Roswell Park weighs in on mammograms

New guidelines spark controversy

Updated: Tuesday, 17 Nov 2009, 6:16 PM EST
Published : Tuesday, 17 Nov 2009, 6:16 PM EST

There is a lot of confusion and skepticism among women tonight following a stunning recommendation by a government task force about mammograms.

A panel of doctors and scientists says most women do not need mammograms in their 40's and should get one every other year starting at age 50. That's a stunning reversal that contradicts with the long-standing position of the American Cancer Society.

The federal panel also goes as far as to say self-breast exams do no good and women should not be taught to do them. Cancer survivors and some doctors fear this news could do more harm than good.

Shelia Slaughter, a breast cancer survivor, said "Early detection saved my life. What more is there to say about that?"

Dr. Freya Schnabel of the NYU Langone Medical Center added, "Mixed messages always have bad fallout. People will then choose which way to go or throw their hands up saying, 'if the doctors and researchers can't decide, how am I going to decide?'"

The government task force says getting screened so early often leads to too many false alarms and unneeded biopsies. The American Cancer Society rejects these new guidelines and says it will continue to recommend annual screenings for all women beginning at forty.

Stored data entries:
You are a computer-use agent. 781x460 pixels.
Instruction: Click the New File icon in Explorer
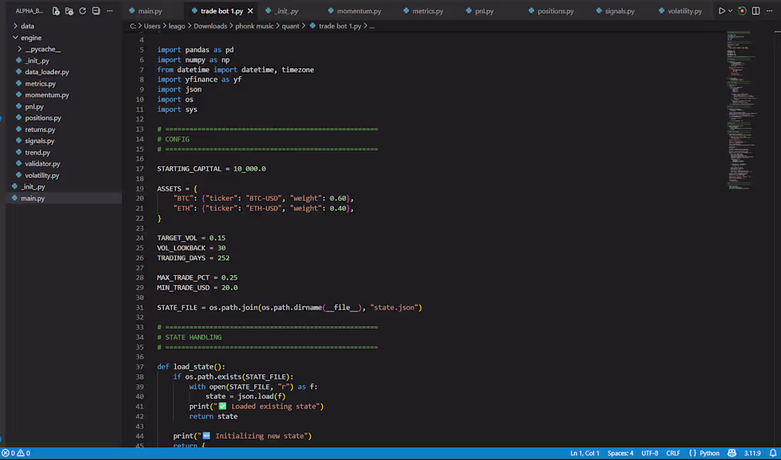point(55,11)
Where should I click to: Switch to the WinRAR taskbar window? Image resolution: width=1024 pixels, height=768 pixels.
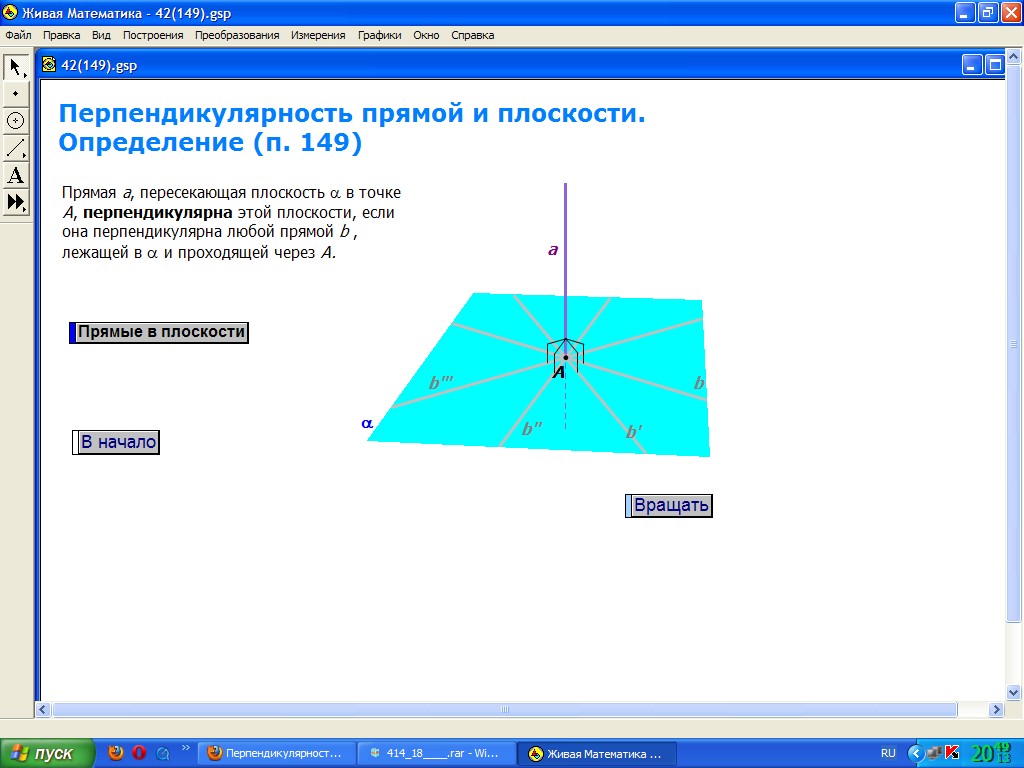click(435, 753)
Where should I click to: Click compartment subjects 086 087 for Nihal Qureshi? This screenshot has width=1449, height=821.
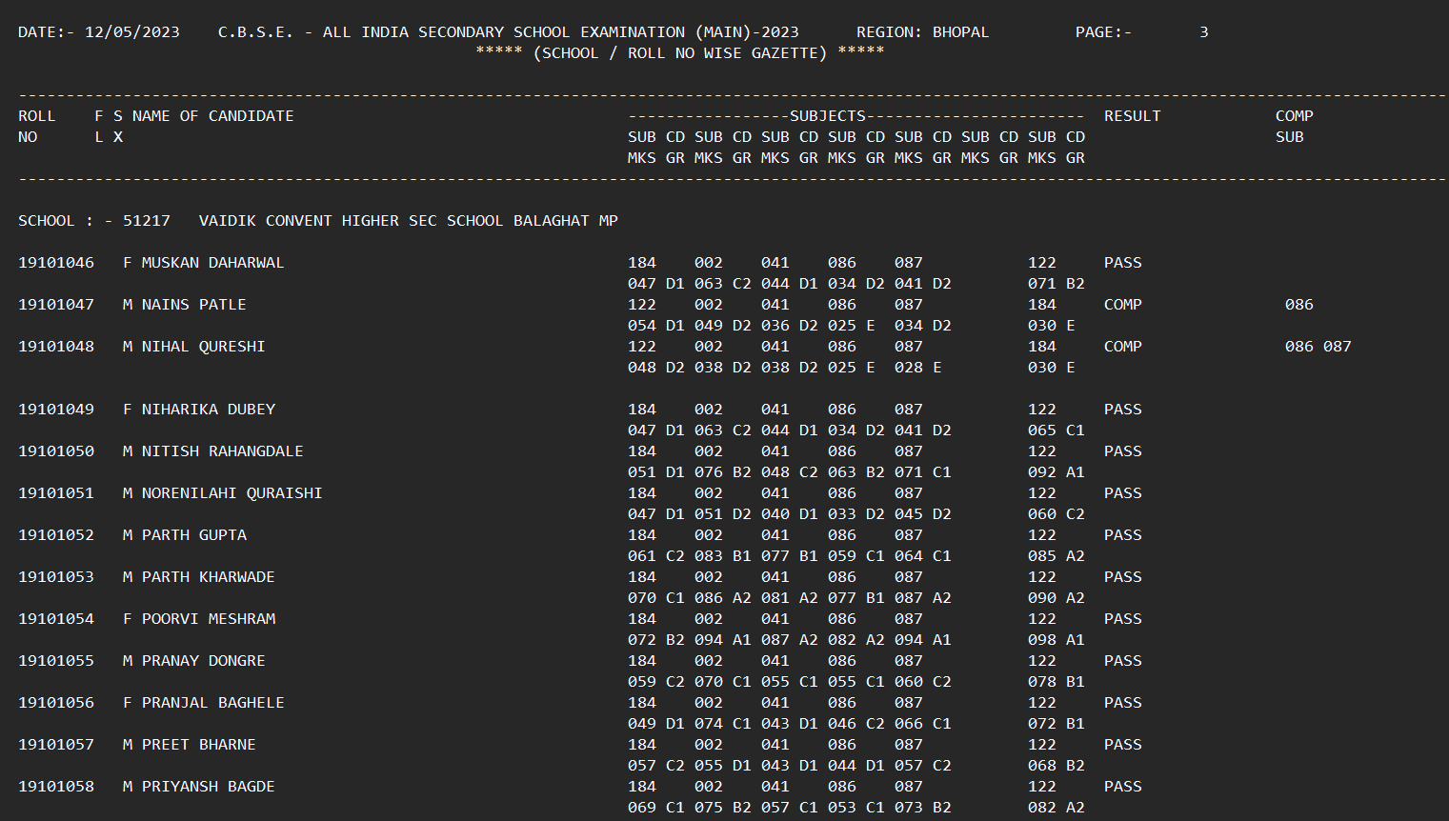click(1318, 347)
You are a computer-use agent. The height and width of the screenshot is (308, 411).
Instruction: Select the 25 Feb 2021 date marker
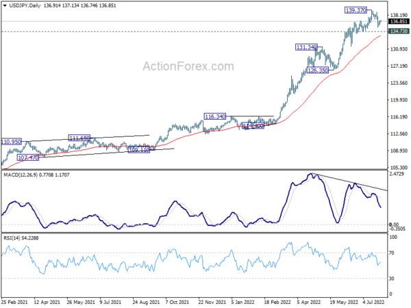[x=14, y=302]
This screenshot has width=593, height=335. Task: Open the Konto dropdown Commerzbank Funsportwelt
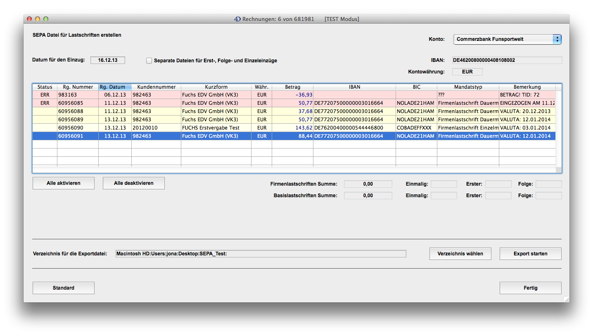(507, 39)
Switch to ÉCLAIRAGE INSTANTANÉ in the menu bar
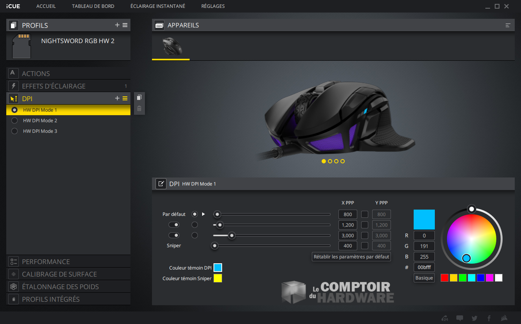 click(x=157, y=6)
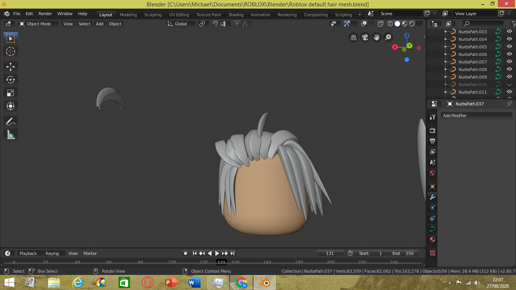Choose the 3D Cursor tool
This screenshot has height=290, width=516.
pos(11,51)

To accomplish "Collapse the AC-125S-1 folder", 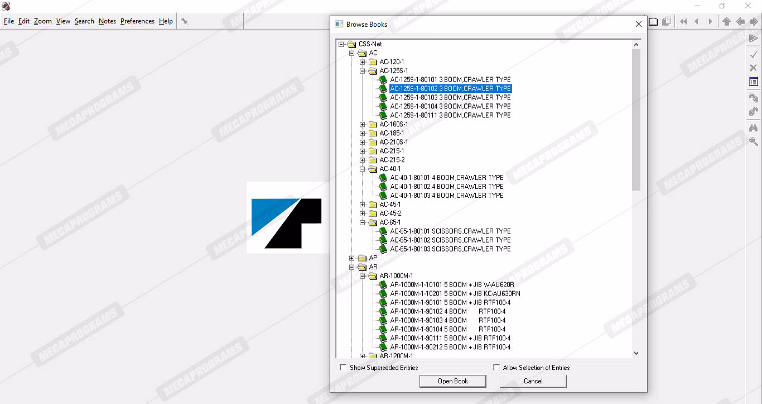I will [x=363, y=71].
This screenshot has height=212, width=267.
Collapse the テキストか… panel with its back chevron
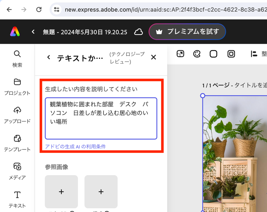click(x=49, y=57)
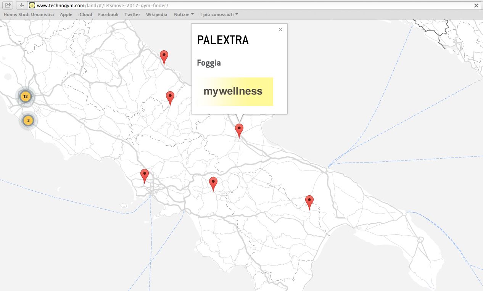483x291 pixels.
Task: Select the northernmost red map pin on the coast
Action: [x=164, y=56]
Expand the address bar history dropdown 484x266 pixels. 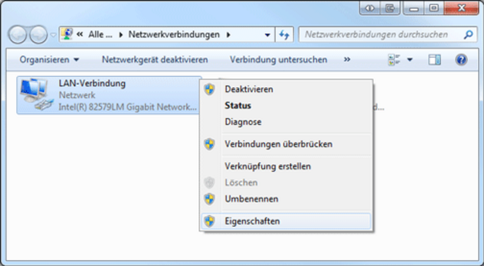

**Work order 1:** Reproduce word for word the part of the mammogram article that begins at the words "The federal panel" and stops after the words "beginning at forty.".
**Work order 2:** In the mammogram article, at what age does the American Cancer Society say it will keep recommending that annual screenings begin for all women?

**Task result 1:**
The federal panel also goes as far as to say self-breast exams do no good and women should not be taught to do them. Cancer survivors and some doctors fear this news could do more harm than good.

Shelia Slaughter, a breast cancer survivor, said "Early detection saved my life. What more is there to say about that?"

Dr. Freya Schnabel of the NYU Langone Medical Center added, "Mixed messages always have bad fallout. People will then choose which way to go or throw their hands up saying, 'if the doctors and researchers can't decide, how am I going to decide?'"

The government task force says getting screened so early often leads to too many false alarms and unneeded biopsies. The American Cancer Society rejects these new guidelines and says it will continue to recommend annual screenings for all women beginning at forty.

**Task result 2:** Forty.